[EXCERPTED RECORDS start]

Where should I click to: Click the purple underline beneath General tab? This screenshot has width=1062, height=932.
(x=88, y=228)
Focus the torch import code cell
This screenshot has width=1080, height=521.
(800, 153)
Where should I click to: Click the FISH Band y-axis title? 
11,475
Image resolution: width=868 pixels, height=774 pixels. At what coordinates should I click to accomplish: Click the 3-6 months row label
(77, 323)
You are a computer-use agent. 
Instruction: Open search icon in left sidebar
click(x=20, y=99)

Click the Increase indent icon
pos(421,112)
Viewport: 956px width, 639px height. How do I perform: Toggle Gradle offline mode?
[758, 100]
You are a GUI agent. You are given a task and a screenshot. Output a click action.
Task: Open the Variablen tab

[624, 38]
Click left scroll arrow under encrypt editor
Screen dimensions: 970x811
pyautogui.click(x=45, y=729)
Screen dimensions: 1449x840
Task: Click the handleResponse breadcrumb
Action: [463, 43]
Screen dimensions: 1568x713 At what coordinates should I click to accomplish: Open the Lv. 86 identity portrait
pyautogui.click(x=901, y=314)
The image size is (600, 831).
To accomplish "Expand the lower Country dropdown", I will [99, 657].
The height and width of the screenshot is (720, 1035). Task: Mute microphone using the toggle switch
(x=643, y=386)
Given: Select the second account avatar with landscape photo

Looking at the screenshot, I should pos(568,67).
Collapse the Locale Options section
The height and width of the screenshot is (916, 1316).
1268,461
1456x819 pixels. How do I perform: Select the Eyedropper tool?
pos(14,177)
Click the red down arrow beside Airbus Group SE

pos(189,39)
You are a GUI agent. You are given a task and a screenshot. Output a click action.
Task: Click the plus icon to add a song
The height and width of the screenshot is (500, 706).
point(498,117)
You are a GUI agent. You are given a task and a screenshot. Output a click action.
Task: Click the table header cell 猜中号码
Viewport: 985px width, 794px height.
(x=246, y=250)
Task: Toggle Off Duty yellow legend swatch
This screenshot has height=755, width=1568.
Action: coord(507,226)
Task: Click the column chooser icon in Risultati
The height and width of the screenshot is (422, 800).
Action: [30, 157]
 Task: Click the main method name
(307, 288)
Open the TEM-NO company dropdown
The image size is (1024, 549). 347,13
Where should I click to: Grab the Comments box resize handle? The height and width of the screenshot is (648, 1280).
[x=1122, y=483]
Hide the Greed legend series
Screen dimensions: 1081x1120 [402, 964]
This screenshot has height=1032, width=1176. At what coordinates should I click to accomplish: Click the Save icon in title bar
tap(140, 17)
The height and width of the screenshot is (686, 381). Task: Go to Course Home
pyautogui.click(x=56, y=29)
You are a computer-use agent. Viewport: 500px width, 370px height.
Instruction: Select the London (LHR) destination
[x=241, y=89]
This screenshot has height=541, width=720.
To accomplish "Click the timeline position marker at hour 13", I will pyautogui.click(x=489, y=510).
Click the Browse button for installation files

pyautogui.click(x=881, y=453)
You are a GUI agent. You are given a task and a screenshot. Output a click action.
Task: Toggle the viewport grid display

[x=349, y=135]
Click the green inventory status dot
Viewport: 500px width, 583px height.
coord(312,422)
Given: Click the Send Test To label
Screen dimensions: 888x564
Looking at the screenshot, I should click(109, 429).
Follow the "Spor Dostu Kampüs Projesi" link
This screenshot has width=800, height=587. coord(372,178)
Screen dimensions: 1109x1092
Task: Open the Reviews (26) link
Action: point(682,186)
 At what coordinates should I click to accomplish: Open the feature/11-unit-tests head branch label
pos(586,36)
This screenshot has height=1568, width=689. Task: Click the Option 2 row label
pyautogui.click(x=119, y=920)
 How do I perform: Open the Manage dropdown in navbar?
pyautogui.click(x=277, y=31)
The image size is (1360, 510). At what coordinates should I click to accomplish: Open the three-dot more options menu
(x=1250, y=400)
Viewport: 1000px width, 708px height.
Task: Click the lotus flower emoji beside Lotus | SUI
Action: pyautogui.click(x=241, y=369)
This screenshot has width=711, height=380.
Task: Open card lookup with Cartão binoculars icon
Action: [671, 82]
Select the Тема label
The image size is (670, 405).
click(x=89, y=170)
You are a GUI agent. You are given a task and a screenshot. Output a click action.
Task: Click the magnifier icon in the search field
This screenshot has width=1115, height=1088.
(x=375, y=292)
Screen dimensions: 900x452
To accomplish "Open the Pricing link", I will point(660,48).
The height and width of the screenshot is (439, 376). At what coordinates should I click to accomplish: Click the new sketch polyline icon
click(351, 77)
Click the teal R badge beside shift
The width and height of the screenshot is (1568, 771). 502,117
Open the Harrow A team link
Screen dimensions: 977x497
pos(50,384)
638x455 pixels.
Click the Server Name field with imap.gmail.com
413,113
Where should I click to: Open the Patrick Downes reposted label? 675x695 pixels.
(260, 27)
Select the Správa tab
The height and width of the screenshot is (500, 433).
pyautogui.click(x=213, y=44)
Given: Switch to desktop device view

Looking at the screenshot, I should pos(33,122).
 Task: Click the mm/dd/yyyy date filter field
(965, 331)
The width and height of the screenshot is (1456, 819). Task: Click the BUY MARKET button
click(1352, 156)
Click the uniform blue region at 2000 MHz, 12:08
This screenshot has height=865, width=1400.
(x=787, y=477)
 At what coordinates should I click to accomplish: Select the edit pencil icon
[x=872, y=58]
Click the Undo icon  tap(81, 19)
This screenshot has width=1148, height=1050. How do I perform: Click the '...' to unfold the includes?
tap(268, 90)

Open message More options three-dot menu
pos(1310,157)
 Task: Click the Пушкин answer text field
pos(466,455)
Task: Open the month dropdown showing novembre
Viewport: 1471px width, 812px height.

[EXCERPTED RECORDS end]

[WRITTEN PROBLEM] Change "GUI agent" to "interface agent" throughout the items above and leave everything else as it is.

[WORKED SOLUTION]
Where should I click to: Click the purple underline beneath General tab? This screenshot has width=1062, height=932.
(x=88, y=228)
Focus the torch import code cell
This screenshot has width=1080, height=521.
(800, 153)
Where should I click to: Click the FISH Band y-axis title? 
11,475
Image resolution: width=868 pixels, height=774 pixels. At what coordinates should I click to accomplish: Click the 3-6 months row label
(77, 323)
You are a computer-use agent. 
Instruction: Open search icon in left sidebar
click(x=20, y=99)

Click the Increase indent icon
pos(421,112)
Viewport: 956px width, 639px height. How do I perform: Toggle Gradle offline mode?
[758, 100]
You are a interface agent. You are given a task and a screenshot. Output a click action.
Task: Open the Variablen tab

[624, 38]
Click left scroll arrow under encrypt editor
Screen dimensions: 970x811
pyautogui.click(x=45, y=729)
Screen dimensions: 1449x840
Task: Click the handleResponse breadcrumb
Action: [463, 43]
Screen dimensions: 1568x713 At what coordinates should I click to accomplish: Open the Lv. 86 identity portrait
pyautogui.click(x=901, y=314)
The image size is (600, 831).
To accomplish "Expand the lower Country dropdown", I will [99, 657].
The height and width of the screenshot is (720, 1035). Task: Mute microphone using the toggle switch
(x=643, y=386)
Given: Select the second account avatar with landscape photo

Looking at the screenshot, I should pos(568,67).
Collapse the Locale Options section
The height and width of the screenshot is (916, 1316).
1268,461
1456x819 pixels. How do I perform: Select the Eyedropper tool?
pos(14,177)
Click the red down arrow beside Airbus Group SE

pos(189,39)
You are a interface agent. You are given a task and a screenshot. Output a click action.
Task: Click the plus icon to add a song
The height and width of the screenshot is (500, 706).
point(498,117)
You are a interface agent. You are given a task and a screenshot. Output a click action.
Task: Click the table header cell 猜中号码
Viewport: 985px width, 794px height.
(x=246, y=250)
Task: Toggle Off Duty yellow legend swatch
This screenshot has height=755, width=1568.
Action: coord(507,226)
Task: Click the column chooser icon in Risultati
The height and width of the screenshot is (422, 800).
Action: [30, 157]
 Task: Click the main method name
(307, 288)
Open the TEM-NO company dropdown
The image size is (1024, 549). 347,13
Where should I click to: Grab the Comments box resize handle? The height and width of the screenshot is (648, 1280).
[x=1122, y=483]
Hide the Greed legend series
Screen dimensions: 1081x1120 [402, 964]
This screenshot has height=1032, width=1176. At what coordinates should I click to accomplish: Click the Save icon in title bar
tap(140, 17)
The height and width of the screenshot is (686, 381). Task: Go to Course Home
pyautogui.click(x=56, y=29)
You are a computer-use agent. Viewport: 500px width, 370px height.
Instruction: Select the London (LHR) destination
[x=241, y=89]
This screenshot has height=541, width=720.
To accomplish "Click the timeline position marker at hour 13", I will pyautogui.click(x=489, y=510).
Click the Browse button for installation files

pyautogui.click(x=881, y=453)
You are a interface agent. You are given a task and a screenshot. Output a click action.
Task: Toggle the viewport grid display

[x=349, y=135]
Click the green inventory status dot
Viewport: 500px width, 583px height.
coord(312,422)
Given: Click the Send Test To label
Screen dimensions: 888x564
Looking at the screenshot, I should click(109, 429).
Follow the "Spor Dostu Kampüs Projesi" link
This screenshot has width=800, height=587. coord(372,178)
Screen dimensions: 1109x1092
Task: Open the Reviews (26) link
Action: point(682,186)
 At what coordinates should I click to accomplish: Open the feature/11-unit-tests head branch label
pos(586,36)
This screenshot has height=1568, width=689. Task: Click the Option 2 row label
pyautogui.click(x=119, y=920)
 How do I perform: Open the Manage dropdown in navbar?
pyautogui.click(x=277, y=31)
The image size is (1360, 510). At what coordinates should I click to accomplish: Open the three-dot more options menu
(x=1250, y=400)
Viewport: 1000px width, 708px height.
Task: Click the lotus flower emoji beside Lotus | SUI
Action: pyautogui.click(x=241, y=369)
This screenshot has width=711, height=380.
Task: Open card lookup with Cartão binoculars icon
Action: [671, 82]
Select the Тема label
The image size is (670, 405).
click(x=89, y=170)
You are a interface agent. You are given a task and a screenshot. Output a click action.
Task: Click the magnifier icon in the search field
This screenshot has width=1115, height=1088.
(x=375, y=292)
Screen dimensions: 900x452
To accomplish "Open the Pricing link", I will point(660,48).
The height and width of the screenshot is (439, 376). At what coordinates should I click to accomplish: Click the new sketch polyline icon
click(351, 77)
Click the teal R badge beside shift
The width and height of the screenshot is (1568, 771). 502,117
Open the Harrow A team link
Screen dimensions: 977x497
pos(50,384)
638x455 pixels.
Click the Server Name field with imap.gmail.com
413,113
Where should I click to: Open the Patrick Downes reposted label? 675x695 pixels.
(260, 27)
Select the Správa tab
The height and width of the screenshot is (500, 433).
pyautogui.click(x=213, y=44)
Given: Switch to desktop device view

Looking at the screenshot, I should pos(33,122).
 Task: Click the mm/dd/yyyy date filter field
(965, 331)
The width and height of the screenshot is (1456, 819). Task: Click the BUY MARKET button
click(1352, 156)
Click the uniform blue region at 2000 MHz, 12:08
This screenshot has height=865, width=1400.
(x=787, y=477)
 At what coordinates should I click to accomplish: Select the edit pencil icon
[x=872, y=58]
Click the Undo icon  tap(81, 19)
This screenshot has width=1148, height=1050. How do I perform: Click the '...' to unfold the includes?
tap(268, 90)

Open message More options three-dot menu
pos(1310,157)
 Task: Click the Пушкин answer text field
pos(466,455)
Task: Open the month dropdown showing novembre
Viewport: 1471px width, 812px height.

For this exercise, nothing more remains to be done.